Waterford bowl a glass bowl made in Waterford, Ireland, a town known for its craftspeople's intricate glass-carving.
Erie Lackawanna here, a railroad. The U.S.S. Lackawanna was a United States warship stationed in Hawaiian waters during the 1860s, supposedly to guard American interests in Hawaii's sugar plantations. In 1893, American military troops invaded Hawaii and overthrew its government; in 1898, Hawaii was forcibly annexed to the United States. By linking the name of the warship with the name of the fictitious railroad, Morrison links the devastating impact of United States colonialism in Hawaii with British colonialism in Africa. In both instances, white colonialism led to the annihilation of many indigenous people and the destruction of their cultures.
Radiathor an experimental drug used to test the effects of atomic radiation on humans. The term alludes to the bombing of Hiroshima and Nagasaki during World War II.

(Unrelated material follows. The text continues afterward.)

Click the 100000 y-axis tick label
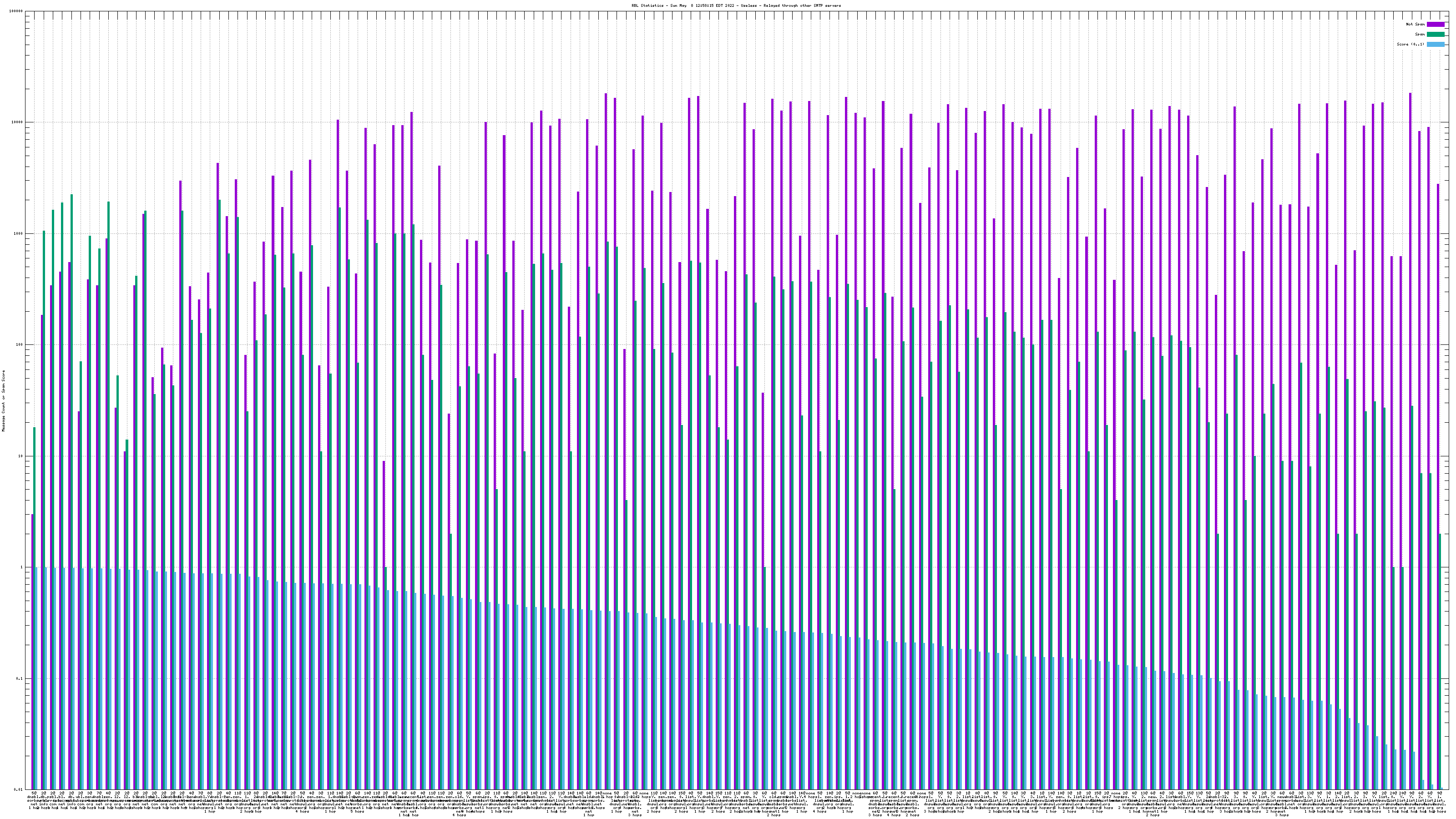 [x=16, y=11]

King of the Mountain a children's game in which participants try to topple the person standing on top of a mound, usually made of dirt; also, an allusion the fairy tale "King of the Golden Mountain." Both references are from the realm of fantasy/make-believe and indicate that Milkman is only "playing" at being a man, believing he has usurped his father's leadership role in the family.

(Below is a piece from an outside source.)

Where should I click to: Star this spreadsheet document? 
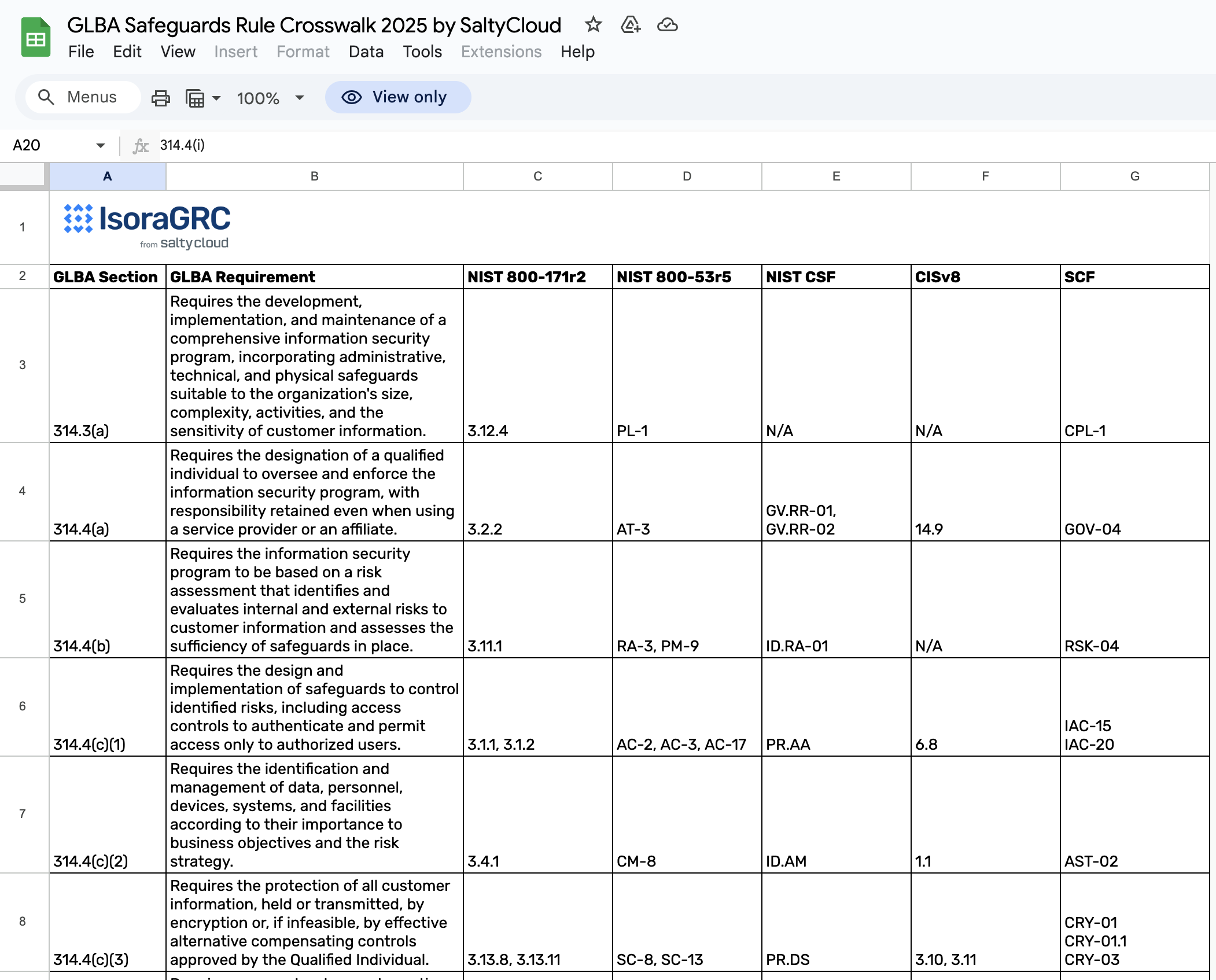pos(593,25)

knickers loose, baggy pants that are gathered just below the knee, exposing the calves.
Ovaltine the brand name of a powdered nutrient supplement for babies, mixed with milk, for children.
Till The reference is to Emmett Till, a fourteen-year-old Chicago black youth who visited relatives in Money, Mississippi, in August 1955. Unused to the South's fierce racism, he allegedly spoke to a white woman. A few days later, he was abducted by several white men, beaten, mutilated, shot, and dumped in the Tallahatchie River.
Scarlett O'Hara the female protagonist in Margaret Mitchell's 1936 novel Gone with the Wind, which was released as an epic film in 1939. Along with Birth of a Nation, Gone with the Wind, which dramatized the American Civil War and Reconstruction, was denounced by blacks for its racist portrayal of blacks as unfit for freedom and was criticized for ending any hopes for getting anti-lynching legislation through the United States Congress.
Tom Sawyer Land Hannibal, Missouri, the fictional setting for Mark Twain's classic novels The Adventures of Tom Sawyer (1876) and The Adventures of Huckleberry Finn (1884). The sarcasm is directed toward the ignorance of any black man who thinks that the South is as harmless as the plot elements of Tom Sawyer. In that novel, "danger" is always synonymous with fun-filled adventures for young boys.
Bilbo country Here, Freddie alludes to the South as "Bilbo country." Because "Bilbo" is capitalized, the initial reference is to the infamous, racist two-term governor of Mississippi and its multi-term senator, Theodore G. Bilbo, whose name is synonoymous with prejudice and corruption. Coincidentally, "bilbo," with a lower-case "b," refers to an iron bar to which ankle clamps are attached; it was used to shackle slaves during slavery and to shackle chain gangs during the 1950s.
crackers slang for poor white people, usually uneducated and usually racially prejudiced.
"Remember them soldiers in 1918?" The men in Hospital Tommy's barbershop recall the atrocious behavior toward black soldiers who fought in World War I. After suffering discrimination in the military, they returned to the United States to face extreme hostility for daring to think that their military service had earned them the right to equal treatment in society. The hostilities led to the lynching of hundreds of African Americans, many of them soldiers still dressed in their uniforms, and culminated in the violent "Red Summer" of 1919, during which race riots erupted around the country, especially in such major cities as Detroit and Chicago.